◆ **ACTION ITEM**:
Go to the line holding "This screenshot has width=873, height=296." in the entries below and write out exactly every line down to and including the line holding "The image size is (215, 287).".

------ THE DATA ------

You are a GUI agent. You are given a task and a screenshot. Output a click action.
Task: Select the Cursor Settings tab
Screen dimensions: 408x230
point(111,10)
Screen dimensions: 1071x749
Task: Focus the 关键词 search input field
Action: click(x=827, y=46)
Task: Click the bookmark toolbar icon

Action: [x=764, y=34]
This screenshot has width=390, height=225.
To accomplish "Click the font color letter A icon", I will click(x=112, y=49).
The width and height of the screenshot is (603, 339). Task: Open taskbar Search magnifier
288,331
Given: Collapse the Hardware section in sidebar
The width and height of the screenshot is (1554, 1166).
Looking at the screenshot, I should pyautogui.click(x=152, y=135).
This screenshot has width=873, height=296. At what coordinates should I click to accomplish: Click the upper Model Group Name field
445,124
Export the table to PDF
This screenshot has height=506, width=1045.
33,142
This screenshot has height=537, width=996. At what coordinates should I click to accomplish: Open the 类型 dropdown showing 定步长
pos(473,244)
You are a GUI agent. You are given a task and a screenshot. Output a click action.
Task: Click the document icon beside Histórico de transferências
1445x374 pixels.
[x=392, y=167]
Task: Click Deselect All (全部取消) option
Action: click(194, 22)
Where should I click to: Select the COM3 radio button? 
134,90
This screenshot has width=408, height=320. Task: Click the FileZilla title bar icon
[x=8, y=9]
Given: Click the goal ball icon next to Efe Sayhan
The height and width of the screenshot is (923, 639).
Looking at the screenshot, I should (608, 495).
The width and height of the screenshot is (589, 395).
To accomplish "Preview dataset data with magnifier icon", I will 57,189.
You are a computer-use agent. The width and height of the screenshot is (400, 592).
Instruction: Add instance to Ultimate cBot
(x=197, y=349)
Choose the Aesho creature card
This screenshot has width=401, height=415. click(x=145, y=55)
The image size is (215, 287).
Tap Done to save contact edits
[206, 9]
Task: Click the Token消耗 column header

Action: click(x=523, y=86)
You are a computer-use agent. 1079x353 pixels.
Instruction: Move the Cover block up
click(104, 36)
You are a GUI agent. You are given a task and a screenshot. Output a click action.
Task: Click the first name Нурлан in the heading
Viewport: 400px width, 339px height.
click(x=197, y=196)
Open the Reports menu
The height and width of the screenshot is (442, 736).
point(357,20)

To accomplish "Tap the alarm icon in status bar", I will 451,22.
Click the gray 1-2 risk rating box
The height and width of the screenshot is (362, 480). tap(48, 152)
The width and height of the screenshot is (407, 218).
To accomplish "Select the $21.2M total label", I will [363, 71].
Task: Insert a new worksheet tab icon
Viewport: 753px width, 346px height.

------

◆ **EXERCISE ANSWER**:
This screenshot has width=873, height=296. At what coordinates should I click to accomplish: Click the upper Model Group Name field
445,124
Export the table to PDF
This screenshot has height=506, width=1045.
33,142
This screenshot has height=537, width=996. At what coordinates should I click to accomplish: Open the 类型 dropdown showing 定步长
pos(473,244)
You are a GUI agent. You are given a task and a screenshot. Output a click action.
Task: Click the document icon beside Histórico de transferências
1445x374 pixels.
[x=392, y=167]
Task: Click Deselect All (全部取消) option
Action: click(194, 22)
Where should I click to: Select the COM3 radio button? 
134,90
This screenshot has width=408, height=320. Task: Click the FileZilla title bar icon
[x=8, y=9]
Given: Click the goal ball icon next to Efe Sayhan
The height and width of the screenshot is (923, 639).
Looking at the screenshot, I should (608, 495).
The width and height of the screenshot is (589, 395).
To accomplish "Preview dataset data with magnifier icon", I will 57,189.
You are a computer-use agent. The width and height of the screenshot is (400, 592).
Instruction: Add instance to Ultimate cBot
(x=197, y=349)
Choose the Aesho creature card
This screenshot has width=401, height=415. click(x=145, y=55)
The image size is (215, 287).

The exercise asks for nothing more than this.